The Austins were also friends with Nathaniel Hawthorn, Ralph Waldo Emerson, and Louisa Mae Alcott. Jane Auston published her first novel, Fairy Dreams, in 1859. Her initials are still etched in one of the dining room windows.

In 1860, the house was purchased by Ann Frances Hodges and Edward Fuller Hodges, who had the stone barn constructed in 1861.


It is unclear whether the addition of the el section of the house came before or during their ownership. The Hodges had eight children, only three of whom survived to adulthood. After the death of Edward, Ann continued to live at the house with her son, George Clarendon Hodges.

George’s estate sold the house in 1932 to Greta Wood Snider and Joseph Lyon Snider, a professor of business economics at Harvard, for $9,000, which included 20 acres that the Hodges had purchased from an adjacent farm. During this time, a bathroom was installed in the el, with what is believed to have been the first attached/installed bathtub in the area. The Sniders also installed a modern kitchen, updated heating system, and a second bathroom.

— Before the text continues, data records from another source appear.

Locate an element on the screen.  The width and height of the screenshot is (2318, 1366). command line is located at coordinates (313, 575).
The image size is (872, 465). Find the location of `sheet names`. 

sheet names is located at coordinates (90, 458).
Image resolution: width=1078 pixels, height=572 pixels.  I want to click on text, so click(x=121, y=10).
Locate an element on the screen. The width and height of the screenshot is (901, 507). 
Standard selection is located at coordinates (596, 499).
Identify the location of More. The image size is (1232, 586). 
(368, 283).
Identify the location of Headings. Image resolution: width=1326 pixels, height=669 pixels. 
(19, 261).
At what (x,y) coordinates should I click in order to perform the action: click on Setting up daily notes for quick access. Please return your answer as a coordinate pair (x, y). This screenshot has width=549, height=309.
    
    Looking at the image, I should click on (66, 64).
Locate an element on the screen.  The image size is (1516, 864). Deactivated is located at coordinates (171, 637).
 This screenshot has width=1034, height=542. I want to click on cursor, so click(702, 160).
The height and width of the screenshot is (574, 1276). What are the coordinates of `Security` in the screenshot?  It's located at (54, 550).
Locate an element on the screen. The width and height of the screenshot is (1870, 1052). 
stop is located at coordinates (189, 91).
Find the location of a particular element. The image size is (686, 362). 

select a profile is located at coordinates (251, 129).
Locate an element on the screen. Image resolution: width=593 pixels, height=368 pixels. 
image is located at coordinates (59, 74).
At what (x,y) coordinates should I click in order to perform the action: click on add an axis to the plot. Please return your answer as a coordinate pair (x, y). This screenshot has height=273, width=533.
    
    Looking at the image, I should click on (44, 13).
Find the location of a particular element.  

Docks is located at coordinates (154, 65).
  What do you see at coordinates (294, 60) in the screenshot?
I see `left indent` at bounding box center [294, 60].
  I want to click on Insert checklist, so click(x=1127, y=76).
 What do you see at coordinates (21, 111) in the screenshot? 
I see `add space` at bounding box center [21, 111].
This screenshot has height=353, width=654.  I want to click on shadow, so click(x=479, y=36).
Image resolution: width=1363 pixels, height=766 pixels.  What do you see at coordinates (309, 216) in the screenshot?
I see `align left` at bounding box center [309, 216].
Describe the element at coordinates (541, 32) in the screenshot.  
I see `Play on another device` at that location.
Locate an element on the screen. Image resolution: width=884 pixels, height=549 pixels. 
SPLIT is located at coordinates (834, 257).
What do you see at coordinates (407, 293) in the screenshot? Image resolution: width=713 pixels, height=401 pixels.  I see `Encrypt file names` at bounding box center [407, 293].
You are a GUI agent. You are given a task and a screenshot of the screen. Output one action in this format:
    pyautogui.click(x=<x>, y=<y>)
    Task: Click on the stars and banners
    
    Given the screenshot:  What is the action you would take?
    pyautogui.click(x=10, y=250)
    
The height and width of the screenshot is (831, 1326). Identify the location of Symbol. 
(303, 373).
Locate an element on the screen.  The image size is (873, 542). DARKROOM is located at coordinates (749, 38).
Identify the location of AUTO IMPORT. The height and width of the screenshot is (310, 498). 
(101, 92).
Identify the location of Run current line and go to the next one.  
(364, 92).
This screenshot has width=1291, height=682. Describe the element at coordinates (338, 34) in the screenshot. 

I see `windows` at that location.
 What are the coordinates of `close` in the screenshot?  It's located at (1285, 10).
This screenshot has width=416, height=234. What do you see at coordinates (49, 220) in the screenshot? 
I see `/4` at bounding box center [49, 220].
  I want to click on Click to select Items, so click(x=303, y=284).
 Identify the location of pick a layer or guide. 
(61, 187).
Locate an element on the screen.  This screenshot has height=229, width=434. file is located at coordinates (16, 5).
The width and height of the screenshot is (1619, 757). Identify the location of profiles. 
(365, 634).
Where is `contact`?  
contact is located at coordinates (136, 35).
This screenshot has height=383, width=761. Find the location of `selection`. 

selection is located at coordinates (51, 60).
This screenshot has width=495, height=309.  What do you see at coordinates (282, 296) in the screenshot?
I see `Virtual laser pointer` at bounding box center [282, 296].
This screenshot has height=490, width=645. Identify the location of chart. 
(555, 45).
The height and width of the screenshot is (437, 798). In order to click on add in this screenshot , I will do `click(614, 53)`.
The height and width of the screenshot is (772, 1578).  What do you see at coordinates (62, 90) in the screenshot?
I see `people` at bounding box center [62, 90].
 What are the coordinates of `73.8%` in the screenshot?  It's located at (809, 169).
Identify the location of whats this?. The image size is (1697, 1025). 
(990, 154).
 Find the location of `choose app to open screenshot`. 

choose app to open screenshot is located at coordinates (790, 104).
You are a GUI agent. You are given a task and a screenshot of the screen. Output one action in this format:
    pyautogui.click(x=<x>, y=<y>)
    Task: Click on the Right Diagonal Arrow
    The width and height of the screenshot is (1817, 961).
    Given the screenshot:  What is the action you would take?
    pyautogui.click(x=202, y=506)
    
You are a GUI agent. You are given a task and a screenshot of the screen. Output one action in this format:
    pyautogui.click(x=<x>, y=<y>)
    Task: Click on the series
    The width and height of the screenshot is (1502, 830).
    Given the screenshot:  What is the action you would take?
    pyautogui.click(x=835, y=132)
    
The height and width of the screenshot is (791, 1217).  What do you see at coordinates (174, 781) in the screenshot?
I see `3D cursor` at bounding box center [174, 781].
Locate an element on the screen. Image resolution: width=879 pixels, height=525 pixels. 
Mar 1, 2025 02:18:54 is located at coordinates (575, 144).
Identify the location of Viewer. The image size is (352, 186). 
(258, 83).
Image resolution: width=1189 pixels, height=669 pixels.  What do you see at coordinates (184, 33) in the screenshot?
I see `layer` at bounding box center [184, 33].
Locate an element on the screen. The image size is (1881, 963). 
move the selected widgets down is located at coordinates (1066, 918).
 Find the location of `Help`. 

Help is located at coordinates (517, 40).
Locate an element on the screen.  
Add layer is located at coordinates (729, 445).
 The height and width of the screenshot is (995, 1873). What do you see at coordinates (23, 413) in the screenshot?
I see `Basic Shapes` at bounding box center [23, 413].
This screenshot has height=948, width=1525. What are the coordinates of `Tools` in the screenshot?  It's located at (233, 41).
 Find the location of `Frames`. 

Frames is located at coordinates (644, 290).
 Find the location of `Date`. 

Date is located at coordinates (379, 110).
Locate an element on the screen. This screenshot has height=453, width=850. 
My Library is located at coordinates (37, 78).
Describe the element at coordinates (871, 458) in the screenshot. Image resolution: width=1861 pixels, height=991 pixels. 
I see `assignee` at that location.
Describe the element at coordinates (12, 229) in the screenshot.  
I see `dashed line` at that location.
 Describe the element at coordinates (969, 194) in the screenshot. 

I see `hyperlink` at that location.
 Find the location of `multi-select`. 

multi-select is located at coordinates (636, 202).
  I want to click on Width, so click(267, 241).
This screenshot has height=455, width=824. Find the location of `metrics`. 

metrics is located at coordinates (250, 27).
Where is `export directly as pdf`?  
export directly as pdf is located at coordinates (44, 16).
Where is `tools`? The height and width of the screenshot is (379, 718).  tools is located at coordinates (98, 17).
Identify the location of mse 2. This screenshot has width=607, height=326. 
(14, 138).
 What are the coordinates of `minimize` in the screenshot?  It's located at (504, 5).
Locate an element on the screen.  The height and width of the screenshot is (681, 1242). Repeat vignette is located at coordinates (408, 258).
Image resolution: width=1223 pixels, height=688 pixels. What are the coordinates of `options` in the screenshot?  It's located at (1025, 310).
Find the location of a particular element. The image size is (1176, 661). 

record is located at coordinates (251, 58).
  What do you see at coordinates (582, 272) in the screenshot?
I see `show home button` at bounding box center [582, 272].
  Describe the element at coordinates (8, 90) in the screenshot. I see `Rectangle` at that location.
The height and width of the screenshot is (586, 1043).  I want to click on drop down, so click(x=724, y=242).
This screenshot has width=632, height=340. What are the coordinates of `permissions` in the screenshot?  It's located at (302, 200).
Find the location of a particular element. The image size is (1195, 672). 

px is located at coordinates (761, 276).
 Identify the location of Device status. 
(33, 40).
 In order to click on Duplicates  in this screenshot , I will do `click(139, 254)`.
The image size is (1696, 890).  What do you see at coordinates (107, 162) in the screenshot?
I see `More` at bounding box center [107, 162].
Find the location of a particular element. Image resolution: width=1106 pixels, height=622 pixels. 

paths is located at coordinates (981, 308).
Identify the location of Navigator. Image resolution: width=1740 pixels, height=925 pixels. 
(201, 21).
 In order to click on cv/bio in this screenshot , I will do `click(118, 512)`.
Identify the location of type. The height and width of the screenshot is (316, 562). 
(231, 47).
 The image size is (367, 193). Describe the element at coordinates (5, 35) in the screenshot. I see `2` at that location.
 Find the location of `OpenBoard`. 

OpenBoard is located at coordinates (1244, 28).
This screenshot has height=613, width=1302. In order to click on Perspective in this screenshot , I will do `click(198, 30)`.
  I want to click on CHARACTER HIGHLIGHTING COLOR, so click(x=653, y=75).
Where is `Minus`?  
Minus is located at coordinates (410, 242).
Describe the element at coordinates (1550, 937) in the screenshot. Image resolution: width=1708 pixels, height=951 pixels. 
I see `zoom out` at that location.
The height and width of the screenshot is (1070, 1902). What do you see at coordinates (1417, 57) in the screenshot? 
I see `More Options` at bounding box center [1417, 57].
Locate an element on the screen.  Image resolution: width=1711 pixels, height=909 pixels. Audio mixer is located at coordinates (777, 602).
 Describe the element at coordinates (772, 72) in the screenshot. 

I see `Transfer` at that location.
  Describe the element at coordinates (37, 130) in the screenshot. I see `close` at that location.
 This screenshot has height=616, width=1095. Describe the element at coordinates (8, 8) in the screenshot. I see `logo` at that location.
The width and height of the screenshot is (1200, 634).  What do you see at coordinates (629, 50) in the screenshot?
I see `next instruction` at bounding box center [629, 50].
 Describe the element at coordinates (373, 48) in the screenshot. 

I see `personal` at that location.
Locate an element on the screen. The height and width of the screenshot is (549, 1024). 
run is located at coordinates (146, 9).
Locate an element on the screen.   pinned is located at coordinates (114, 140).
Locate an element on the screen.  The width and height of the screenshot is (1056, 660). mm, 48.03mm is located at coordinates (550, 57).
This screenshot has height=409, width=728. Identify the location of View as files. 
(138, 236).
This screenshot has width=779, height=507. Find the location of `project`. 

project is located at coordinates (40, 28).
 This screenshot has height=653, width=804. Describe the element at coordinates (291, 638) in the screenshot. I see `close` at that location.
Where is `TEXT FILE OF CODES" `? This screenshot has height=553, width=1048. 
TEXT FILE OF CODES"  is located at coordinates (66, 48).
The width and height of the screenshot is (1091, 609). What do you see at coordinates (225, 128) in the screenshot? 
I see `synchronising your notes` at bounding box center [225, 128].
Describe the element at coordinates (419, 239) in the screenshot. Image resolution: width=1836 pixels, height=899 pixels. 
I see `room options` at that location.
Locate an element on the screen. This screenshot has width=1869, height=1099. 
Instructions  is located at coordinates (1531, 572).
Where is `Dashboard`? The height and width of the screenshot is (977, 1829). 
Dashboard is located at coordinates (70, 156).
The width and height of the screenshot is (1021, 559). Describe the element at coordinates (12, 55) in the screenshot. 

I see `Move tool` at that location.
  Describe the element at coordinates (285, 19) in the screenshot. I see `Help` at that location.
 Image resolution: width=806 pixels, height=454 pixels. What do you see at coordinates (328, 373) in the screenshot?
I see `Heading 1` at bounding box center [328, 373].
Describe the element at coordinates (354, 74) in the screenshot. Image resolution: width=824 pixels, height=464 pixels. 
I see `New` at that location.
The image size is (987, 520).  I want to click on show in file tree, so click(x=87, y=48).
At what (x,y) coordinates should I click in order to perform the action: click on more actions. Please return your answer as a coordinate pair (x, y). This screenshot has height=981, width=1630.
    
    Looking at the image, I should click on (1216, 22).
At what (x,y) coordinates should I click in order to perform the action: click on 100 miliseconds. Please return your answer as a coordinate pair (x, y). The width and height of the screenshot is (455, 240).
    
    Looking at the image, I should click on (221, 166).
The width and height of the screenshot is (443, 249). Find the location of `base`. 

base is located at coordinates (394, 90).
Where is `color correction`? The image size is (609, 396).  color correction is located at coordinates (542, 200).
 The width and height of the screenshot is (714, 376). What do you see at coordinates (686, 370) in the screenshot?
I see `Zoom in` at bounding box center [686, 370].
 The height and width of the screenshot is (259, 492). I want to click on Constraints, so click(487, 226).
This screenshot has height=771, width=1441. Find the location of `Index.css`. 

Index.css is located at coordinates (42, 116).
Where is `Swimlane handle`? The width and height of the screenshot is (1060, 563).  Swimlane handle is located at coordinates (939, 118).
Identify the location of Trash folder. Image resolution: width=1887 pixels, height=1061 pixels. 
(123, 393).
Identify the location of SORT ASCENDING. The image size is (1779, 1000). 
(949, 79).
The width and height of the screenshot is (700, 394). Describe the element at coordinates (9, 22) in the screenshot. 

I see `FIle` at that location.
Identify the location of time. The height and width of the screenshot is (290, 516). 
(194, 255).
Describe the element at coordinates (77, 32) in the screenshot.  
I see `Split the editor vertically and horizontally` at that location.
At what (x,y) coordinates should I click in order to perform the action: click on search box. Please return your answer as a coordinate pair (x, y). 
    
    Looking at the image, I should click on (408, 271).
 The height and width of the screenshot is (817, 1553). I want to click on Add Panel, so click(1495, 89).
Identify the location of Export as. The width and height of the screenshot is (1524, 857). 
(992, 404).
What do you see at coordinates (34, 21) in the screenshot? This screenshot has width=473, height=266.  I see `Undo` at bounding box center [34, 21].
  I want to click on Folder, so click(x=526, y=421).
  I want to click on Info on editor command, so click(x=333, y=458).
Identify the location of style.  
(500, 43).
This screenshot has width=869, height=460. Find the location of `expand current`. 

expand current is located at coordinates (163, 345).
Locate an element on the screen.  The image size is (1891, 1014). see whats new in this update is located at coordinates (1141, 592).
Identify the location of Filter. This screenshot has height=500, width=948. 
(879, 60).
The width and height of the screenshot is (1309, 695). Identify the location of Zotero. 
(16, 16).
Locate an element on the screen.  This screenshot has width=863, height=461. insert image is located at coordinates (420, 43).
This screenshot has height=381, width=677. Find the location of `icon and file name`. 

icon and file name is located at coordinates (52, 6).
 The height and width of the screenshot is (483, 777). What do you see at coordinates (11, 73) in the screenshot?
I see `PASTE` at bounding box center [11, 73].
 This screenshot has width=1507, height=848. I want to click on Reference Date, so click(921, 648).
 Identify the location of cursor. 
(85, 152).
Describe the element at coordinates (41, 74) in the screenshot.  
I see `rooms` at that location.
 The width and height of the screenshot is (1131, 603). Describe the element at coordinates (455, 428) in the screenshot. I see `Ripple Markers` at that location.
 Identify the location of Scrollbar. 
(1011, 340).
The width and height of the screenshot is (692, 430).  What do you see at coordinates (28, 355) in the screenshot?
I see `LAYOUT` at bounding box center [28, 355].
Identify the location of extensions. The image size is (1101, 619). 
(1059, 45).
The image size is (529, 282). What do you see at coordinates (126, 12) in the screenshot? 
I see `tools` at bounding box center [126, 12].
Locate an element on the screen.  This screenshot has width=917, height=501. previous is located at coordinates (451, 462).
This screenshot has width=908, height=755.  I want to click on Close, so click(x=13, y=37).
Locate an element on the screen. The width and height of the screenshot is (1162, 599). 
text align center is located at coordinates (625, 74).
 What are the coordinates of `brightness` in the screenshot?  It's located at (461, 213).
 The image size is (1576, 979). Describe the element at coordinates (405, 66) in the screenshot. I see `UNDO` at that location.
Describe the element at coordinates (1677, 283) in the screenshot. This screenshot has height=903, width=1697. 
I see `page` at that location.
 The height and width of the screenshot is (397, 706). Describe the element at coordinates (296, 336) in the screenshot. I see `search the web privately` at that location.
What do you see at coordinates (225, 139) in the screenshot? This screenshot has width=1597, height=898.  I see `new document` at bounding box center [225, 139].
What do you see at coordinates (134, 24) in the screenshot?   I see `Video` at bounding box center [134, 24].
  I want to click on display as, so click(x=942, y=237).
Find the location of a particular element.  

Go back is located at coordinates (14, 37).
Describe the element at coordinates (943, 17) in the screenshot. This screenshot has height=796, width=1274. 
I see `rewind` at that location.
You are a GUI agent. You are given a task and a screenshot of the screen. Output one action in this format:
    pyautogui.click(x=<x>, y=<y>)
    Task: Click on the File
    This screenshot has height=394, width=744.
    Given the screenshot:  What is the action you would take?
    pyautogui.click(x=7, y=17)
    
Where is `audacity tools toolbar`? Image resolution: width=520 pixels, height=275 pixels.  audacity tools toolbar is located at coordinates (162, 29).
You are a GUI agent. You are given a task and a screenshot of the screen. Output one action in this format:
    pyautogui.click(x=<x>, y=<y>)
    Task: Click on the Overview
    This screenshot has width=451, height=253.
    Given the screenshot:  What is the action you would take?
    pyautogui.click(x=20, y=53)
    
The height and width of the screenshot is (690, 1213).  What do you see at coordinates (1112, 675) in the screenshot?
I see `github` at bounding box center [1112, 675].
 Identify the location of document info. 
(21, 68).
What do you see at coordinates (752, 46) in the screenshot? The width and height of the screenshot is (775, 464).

In 1952, the house was sold to Mary Brewster Collins, who owned it only for one year before it was sold to Mary A.P. Coolidge, who in turn sold it to her son, Henry P. Coolidge, a professor of English literature at Harvard and Tufts, and his wife, Alice M.T. Coolidge. The Coolidges owned the property until this 2013 sale. They were responsible for a new landscaping plan designed by Alice Pickman, and installation of the granite terrace that remains today. The Coolidges modernized the electrical and heating systems, in addition to other updates over their 60 years of stewardship.

We are proud to be the brokers who facilitated this latest transfer of ownership for buyers who are smitten with the house and property. We know that the previous owners would be happy to know that the home is in good hands.



Thanks to Lois and Lauren for sharing the history.